## [THE TASK]
From the entries below, copy every line holding the word "agent".

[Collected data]
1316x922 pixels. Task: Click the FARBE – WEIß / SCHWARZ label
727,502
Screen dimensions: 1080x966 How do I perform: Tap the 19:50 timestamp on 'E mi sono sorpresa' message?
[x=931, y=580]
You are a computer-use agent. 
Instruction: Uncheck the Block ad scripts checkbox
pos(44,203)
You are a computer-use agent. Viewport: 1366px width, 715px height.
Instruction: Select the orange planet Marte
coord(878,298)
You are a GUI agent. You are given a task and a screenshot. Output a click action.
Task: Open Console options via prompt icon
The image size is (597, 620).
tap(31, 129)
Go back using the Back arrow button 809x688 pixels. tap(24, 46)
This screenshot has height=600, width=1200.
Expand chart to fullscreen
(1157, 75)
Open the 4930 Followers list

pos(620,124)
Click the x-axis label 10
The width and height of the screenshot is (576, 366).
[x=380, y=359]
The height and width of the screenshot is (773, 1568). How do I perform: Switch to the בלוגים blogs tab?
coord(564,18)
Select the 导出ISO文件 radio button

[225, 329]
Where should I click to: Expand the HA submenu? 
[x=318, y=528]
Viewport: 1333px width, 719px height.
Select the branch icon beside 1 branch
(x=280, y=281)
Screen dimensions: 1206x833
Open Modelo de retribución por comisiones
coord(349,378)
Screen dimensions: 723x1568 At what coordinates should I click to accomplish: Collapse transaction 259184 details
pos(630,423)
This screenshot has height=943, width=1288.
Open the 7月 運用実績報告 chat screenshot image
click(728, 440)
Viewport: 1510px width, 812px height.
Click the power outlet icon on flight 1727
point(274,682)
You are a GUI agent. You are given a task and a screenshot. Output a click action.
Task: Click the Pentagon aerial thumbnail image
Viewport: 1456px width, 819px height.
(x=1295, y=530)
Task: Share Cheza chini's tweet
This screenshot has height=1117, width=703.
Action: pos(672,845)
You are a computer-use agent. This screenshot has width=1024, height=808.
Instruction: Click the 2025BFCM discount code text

## [YOUR SOLUTION]
You are a computer-use agent. 
You are a computer-use agent. Viewport: 1366px width, 715px height.
You are a GUI agent. You are given a task and a screenshot. Output a click action.
You are a GUI agent. You are given a task and a screenshot. Output a click action.
You are a computer-use agent. This screenshot has width=1024, height=808.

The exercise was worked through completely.